How are you finding them? Are they a good modification? Will they last longer than the original bolts?


----------



## huskymac (Oct 28, 2010)

*flipance*

I have only been milling about 3 years now and in those 3 years my guess would be I have around 300 hours in the field milling. Most of my milling is 4/4 or 8/4 so I don't really need to change the mill height that often. If your milling beams or adjusting the mill a lot to pull that perfect slab out of a given log the clamps could see more use. 

The original U bolts were a sore spot for me from the moment I put the mill together but I thought I would give them a shot. They did the job but were slow and clunky to deal with just as I thought while assembling the mill. They lasted a year and a half before I started to notice them galling up. I put up with them the rest of that season and started this season with the new U bolts and clamps.

I think I have around 50 hours on the new bolts and clamps now. As I said before even if they only last me 100 hours of milling I think for the price there worth that. They show no signs of wear so far.


----------



## AaronB (Oct 31, 2010)

huskymac said:


> I think I have around 50 hours on the new bolts and clamps now. As I said before even if they only last me 100 hours of milling I think for the price there worth that. They show no signs of wear so far.



so no vibrating loose or anything?


----------



## billstuewe (Oct 31, 2010)

I still am using the AK-III u-bolts and nuts. They did gall and sieze up and I broke them off--oddly both at the same time. I bought new u-bolts and nuts at the local hardware store and this time I added that grey anti-sieze grease--WOW what a difference! I highly recomend using that stuff. No more galling and the nuts tighten and loosen easily.


----------



## flipance (Oct 31, 2010)

billstuewe said:


> I still am using the AK-III u-bolts and nuts. They did gall and sieze up and I broke them off--oddly both at the same time. I bought new u-bolts and nuts at the local hardware store and this time I added that grey anti-sieze grease--WOW what a difference! I highly recomend using that stuff. No more galling and the nuts tighten and loosen easily.

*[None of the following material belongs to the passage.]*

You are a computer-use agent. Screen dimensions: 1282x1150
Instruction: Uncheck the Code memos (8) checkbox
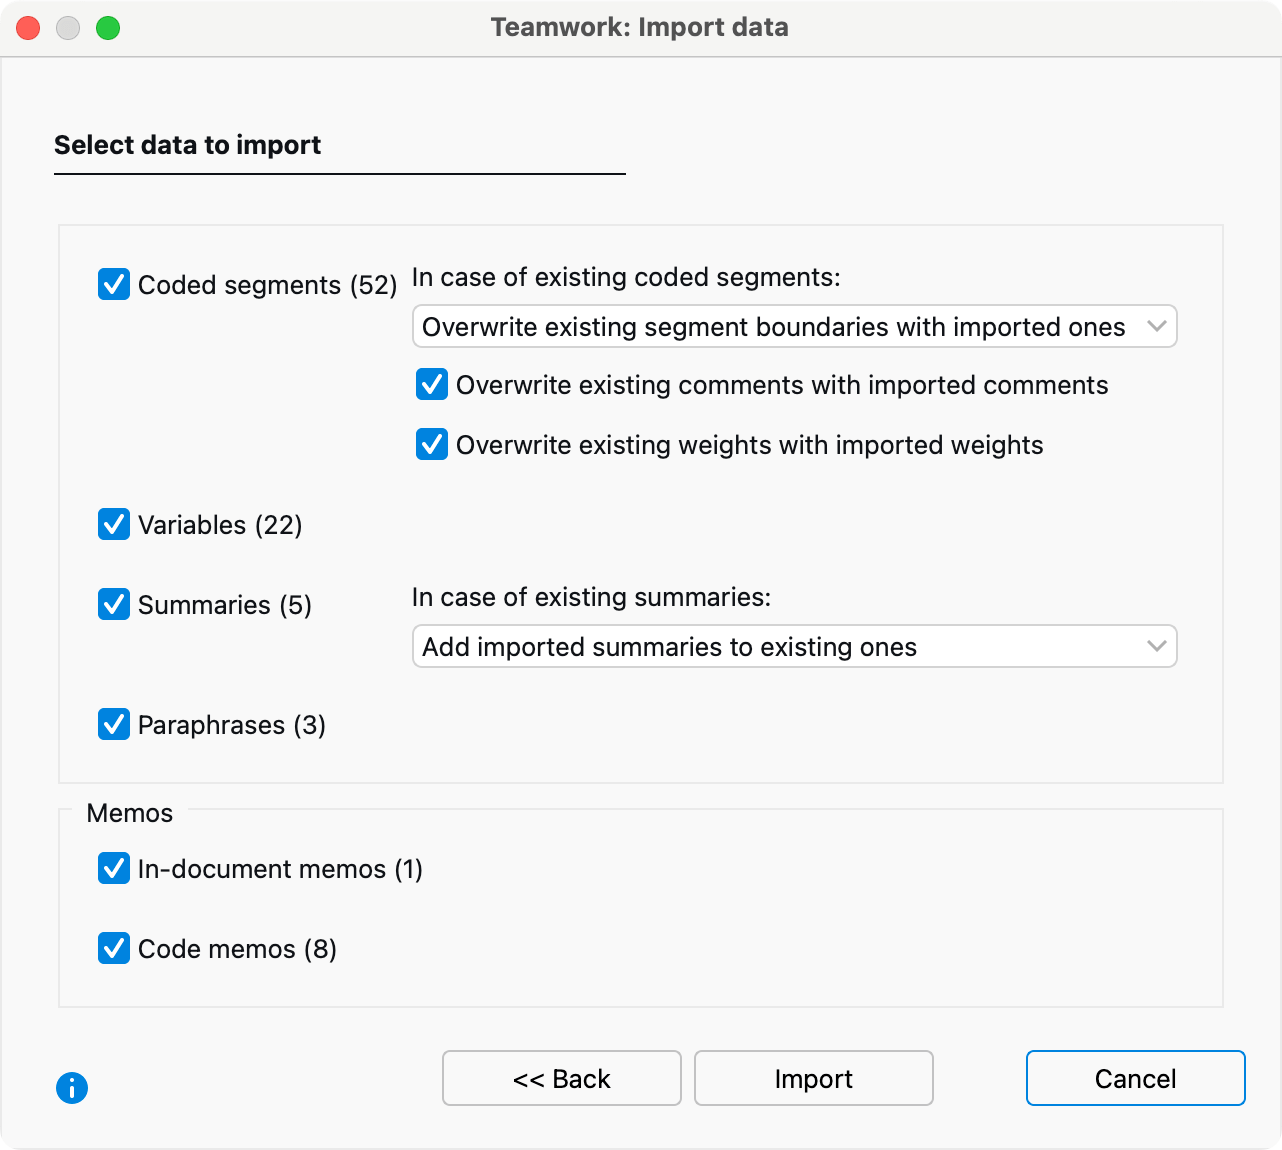tap(114, 949)
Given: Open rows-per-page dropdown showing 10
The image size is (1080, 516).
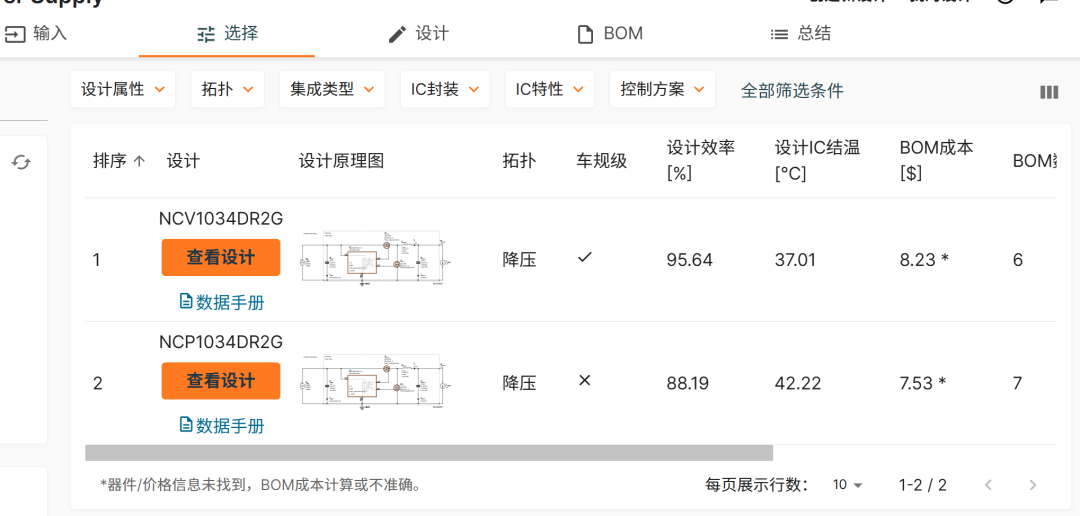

 Hi it would be usefull to know what that grey anti-sieze greese was? Thanks!


----------



## billstuewe (Nov 1, 2010)

Copy and past this url:
http://www.amazon.com/gp/product/B0..._m=ATVPDKIKX0DER&pf_rd_r=0HZYMEDSR3Z32HRN5FMP


----------



## flipance (Nov 1, 2010)

billstuewe said:


> Copy and past this url:
> http://www.amazon.com/gp/product/B0..._m=ATVPDKIKX0DER&pf_rd_r=0HZYMEDSR3Z32HRN5FMP


 Thanks Bill I am on my second set of u bolts and bought some longer Nuts from the hardware store, i think they called them coupling nuts. Anyway I will get some of that anti-Sieze and try it!


----------